REQUIREMENT:
Every record listed below should be copied exactly.

GIVEN ENTRIES:
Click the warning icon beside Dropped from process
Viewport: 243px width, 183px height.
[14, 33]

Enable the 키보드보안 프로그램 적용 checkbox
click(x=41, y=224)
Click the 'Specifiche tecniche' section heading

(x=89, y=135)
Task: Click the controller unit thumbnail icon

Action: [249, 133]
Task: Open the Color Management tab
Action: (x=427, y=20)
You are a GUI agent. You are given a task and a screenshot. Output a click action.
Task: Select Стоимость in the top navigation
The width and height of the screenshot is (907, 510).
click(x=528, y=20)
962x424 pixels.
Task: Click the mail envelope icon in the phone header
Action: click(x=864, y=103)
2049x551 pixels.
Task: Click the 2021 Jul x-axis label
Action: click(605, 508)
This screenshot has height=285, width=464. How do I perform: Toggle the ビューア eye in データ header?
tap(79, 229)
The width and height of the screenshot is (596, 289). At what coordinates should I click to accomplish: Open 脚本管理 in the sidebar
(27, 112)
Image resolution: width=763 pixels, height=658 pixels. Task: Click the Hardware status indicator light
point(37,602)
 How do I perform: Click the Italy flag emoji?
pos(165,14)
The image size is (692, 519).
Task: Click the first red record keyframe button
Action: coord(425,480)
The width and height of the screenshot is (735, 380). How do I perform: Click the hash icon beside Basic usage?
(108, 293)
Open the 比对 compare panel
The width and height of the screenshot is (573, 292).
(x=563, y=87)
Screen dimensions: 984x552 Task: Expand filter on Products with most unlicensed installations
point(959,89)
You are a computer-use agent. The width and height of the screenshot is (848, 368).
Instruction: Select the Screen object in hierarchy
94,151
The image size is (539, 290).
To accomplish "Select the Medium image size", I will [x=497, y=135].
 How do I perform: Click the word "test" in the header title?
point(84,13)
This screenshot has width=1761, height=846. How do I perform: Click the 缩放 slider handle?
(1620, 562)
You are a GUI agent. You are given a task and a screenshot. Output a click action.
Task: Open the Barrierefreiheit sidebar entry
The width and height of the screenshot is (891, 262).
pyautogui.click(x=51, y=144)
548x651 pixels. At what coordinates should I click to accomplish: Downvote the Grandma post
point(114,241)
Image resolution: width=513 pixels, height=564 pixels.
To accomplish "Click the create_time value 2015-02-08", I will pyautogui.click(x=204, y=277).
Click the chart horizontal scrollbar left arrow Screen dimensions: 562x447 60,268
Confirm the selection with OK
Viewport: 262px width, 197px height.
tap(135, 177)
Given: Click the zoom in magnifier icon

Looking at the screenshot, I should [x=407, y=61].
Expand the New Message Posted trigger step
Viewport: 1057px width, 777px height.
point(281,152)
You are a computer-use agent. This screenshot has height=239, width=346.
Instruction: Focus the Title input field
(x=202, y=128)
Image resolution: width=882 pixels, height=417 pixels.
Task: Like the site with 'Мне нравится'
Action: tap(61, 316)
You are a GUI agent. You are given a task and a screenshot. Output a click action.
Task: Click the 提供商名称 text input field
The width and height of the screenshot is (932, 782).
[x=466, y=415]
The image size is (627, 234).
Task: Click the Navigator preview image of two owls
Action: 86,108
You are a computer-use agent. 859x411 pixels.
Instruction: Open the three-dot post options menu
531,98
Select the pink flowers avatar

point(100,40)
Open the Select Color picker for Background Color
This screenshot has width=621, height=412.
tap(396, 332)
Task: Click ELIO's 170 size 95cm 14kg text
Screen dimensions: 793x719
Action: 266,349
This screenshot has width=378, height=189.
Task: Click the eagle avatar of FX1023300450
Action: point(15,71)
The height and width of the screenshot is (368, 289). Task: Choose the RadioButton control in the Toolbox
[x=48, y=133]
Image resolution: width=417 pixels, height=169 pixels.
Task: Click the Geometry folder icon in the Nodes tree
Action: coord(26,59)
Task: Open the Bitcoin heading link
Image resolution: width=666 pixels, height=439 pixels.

RESULT FOR THIS TASK:
Click the warning icon beside Dropped from process
Viewport: 243px width, 183px height.
[14, 33]

Enable the 키보드보안 프로그램 적용 checkbox
click(x=41, y=224)
Click the 'Specifiche tecniche' section heading

(x=89, y=135)
Task: Click the controller unit thumbnail icon

Action: [249, 133]
Task: Open the Color Management tab
Action: (x=427, y=20)
You are a GUI agent. You are given a task and a screenshot. Output a click action.
Task: Select Стоимость in the top navigation
The width and height of the screenshot is (907, 510).
click(x=528, y=20)
962x424 pixels.
Task: Click the mail envelope icon in the phone header
Action: click(x=864, y=103)
2049x551 pixels.
Task: Click the 2021 Jul x-axis label
Action: click(605, 508)
This screenshot has height=285, width=464. How do I perform: Toggle the ビューア eye in データ header?
tap(79, 229)
The width and height of the screenshot is (596, 289). At what coordinates should I click to accomplish: Open 脚本管理 in the sidebar
(27, 112)
Image resolution: width=763 pixels, height=658 pixels. Task: Click the Hardware status indicator light
point(37,602)
 How do I perform: Click the Italy flag emoji?
pos(165,14)
The image size is (692, 519).
Task: Click the first red record keyframe button
Action: coord(425,480)
The width and height of the screenshot is (735, 380). How do I perform: Click the hash icon beside Basic usage?
(108, 293)
Open the 比对 compare panel
The width and height of the screenshot is (573, 292).
(x=563, y=87)
Screen dimensions: 984x552 Task: Expand filter on Products with most unlicensed installations
point(959,89)
You are a computer-use agent. The width and height of the screenshot is (848, 368).
Instruction: Select the Screen object in hierarchy
94,151
The image size is (539, 290).
To accomplish "Select the Medium image size", I will [x=497, y=135].
 How do I perform: Click the word "test" in the header title?
point(84,13)
This screenshot has width=1761, height=846. How do I perform: Click the 缩放 slider handle?
(1620, 562)
You are a GUI agent. You are given a task and a screenshot. Output a click action.
Task: Open the Barrierefreiheit sidebar entry
The width and height of the screenshot is (891, 262).
pyautogui.click(x=51, y=144)
548x651 pixels. At what coordinates should I click to accomplish: Downvote the Grandma post
point(114,241)
Image resolution: width=513 pixels, height=564 pixels.
To accomplish "Click the create_time value 2015-02-08", I will pyautogui.click(x=204, y=277).
Click the chart horizontal scrollbar left arrow Screen dimensions: 562x447 60,268
Confirm the selection with OK
Viewport: 262px width, 197px height.
tap(135, 177)
Given: Click the zoom in magnifier icon

Looking at the screenshot, I should [x=407, y=61].
Expand the New Message Posted trigger step
Viewport: 1057px width, 777px height.
point(281,152)
You are a computer-use agent. This screenshot has height=239, width=346.
Instruction: Focus the Title input field
(x=202, y=128)
Image resolution: width=882 pixels, height=417 pixels.
Task: Like the site with 'Мне нравится'
Action: tap(61, 316)
You are a GUI agent. You are given a task and a screenshot. Output a click action.
Task: Click the 提供商名称 text input field
The width and height of the screenshot is (932, 782).
[x=466, y=415]
The image size is (627, 234).
Task: Click the Navigator preview image of two owls
Action: 86,108
You are a computer-use agent. 859x411 pixels.
Instruction: Open the three-dot post options menu
531,98
Select the pink flowers avatar

point(100,40)
Open the Select Color picker for Background Color
This screenshot has width=621, height=412.
tap(396, 332)
Task: Click ELIO's 170 size 95cm 14kg text
Screen dimensions: 793x719
Action: 266,349
This screenshot has width=378, height=189.
Task: Click the eagle avatar of FX1023300450
Action: point(15,71)
The height and width of the screenshot is (368, 289). Task: Choose the RadioButton control in the Toolbox
[x=48, y=133]
Image resolution: width=417 pixels, height=169 pixels.
Task: Click the Geometry folder icon in the Nodes tree
Action: coord(26,59)
Task: Open the Bitcoin heading link
Image resolution: width=666 pixels, height=439 pixels.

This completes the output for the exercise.